- **Exercise brief**: Repeat the biography of Anand Prasad Jillella below word for word, in full.

- **Document excerpt**:

Anand Prasad Jillella, MBBS
Dr. Anand Jillella is currently Director of the Georgia Cancer Center (GCC) Clinic, Ambulatory Services, Network and Outreach, GCC Associate Director of Medical Oncology Services, and Chief of the Division of Hematology/ Oncology and Bone Marrow Transplant (BMT). He has also been appointed to the first J. Harold Harrison, MD Distinguished Chair in Medical Oncology.
Dr. Jillella’s professional training included a fellowship in hematology/oncology at Yale University School of Medicine and intensive training in Bone Marrow Transplantation at Johns Hopkins Oncology Center. In 1996, he was appointed Assistant and then Associate Professor and Director of the BMT Program at Medical College of Georgia (MCG). He then became Associate Professor at Temple University and Associate Director of the Fox Chase-Temple BMT Program in 2002. Dr. Jillella returned to MCG at Georgia Health Sciences University in 2005 as Professor of Medicine and Chief of the Division of Hematology/Oncology and BMT, and Director of the Bone Marrow/Stem Cell Transplant Program, and then became Associate Director for Clinical Affairs of the Georgia Regents University (GRU) Cancer Center Service Line. In 2013, Dr. Jillella left GRU to become Associate Director for Community Affairs and Outreach at the Winship Cancer Institute of Emory University in Atlanta.

- **Dataset entries**:
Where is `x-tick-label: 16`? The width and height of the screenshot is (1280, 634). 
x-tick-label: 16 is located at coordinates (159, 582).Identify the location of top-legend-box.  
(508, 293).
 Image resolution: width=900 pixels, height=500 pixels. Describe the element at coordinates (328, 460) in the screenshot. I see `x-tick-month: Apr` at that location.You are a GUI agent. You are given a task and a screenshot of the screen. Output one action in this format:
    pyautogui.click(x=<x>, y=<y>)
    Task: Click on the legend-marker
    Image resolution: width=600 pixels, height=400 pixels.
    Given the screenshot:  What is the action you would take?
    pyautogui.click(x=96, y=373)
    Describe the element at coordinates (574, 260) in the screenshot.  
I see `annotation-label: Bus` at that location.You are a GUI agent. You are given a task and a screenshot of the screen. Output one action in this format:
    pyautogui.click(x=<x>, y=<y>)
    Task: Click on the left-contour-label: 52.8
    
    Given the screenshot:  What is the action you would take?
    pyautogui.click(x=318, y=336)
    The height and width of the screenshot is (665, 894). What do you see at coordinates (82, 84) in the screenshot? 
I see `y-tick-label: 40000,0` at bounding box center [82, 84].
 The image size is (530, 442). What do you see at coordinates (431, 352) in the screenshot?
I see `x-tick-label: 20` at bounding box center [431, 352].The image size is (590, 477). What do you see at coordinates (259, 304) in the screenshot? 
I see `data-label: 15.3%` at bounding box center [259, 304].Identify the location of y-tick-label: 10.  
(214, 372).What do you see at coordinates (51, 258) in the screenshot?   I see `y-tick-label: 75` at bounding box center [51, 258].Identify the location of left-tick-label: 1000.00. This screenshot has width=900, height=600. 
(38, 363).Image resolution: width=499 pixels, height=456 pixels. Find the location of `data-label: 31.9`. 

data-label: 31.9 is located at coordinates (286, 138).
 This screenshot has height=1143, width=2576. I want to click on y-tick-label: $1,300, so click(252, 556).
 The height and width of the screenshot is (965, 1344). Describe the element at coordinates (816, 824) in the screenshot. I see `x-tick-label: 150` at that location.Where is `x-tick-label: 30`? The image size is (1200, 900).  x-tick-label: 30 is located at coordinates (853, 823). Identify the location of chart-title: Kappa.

- **Answer box**:
Anand Prasad Jillella, MBBS
Dr. Anand Jillella is currently Director of the Georgia Cancer Center (GCC) Clinic, Ambulatory Services, Network and Outreach, GCC Associate Director of Medical Oncology Services, and Chief of the Division of Hematology/ Oncology and Bone Marrow Transplant (BMT). He has also been appointed to the first J. Harold Harrison, MD Distinguished Chair in Medical Oncology.
Dr. Jillella’s professional training included a fellowship in hematology/oncology at Yale University School of Medicine and intensive training in Bone Marrow Transplantation at Johns Hopkins Oncology Center. In 1996, he was appointed Assistant and then Associate Professor and Director of the BMT Program at Medical College of Georgia (MCG). He then became Associate Professor at Temple University and Associate Director of the Fox Chase-Temple BMT Program in 2002. Dr. Jillella returned to MCG at Georgia Health Sciences University in 2005 as Professor of Medicine and Chief of the Division of Hematology/Oncology and BMT, and Director of the Bone Marrow/Stem Cell Transplant Program, and then became Associate Director for Clinical Affairs of the Georgia Regents University (GRU) Cancer Center Service Line. In 2013, Dr. Jillella left GRU to become Associate Director for Community Affairs and Outreach at the Winship Cancer Institute of Emory University in Atlanta.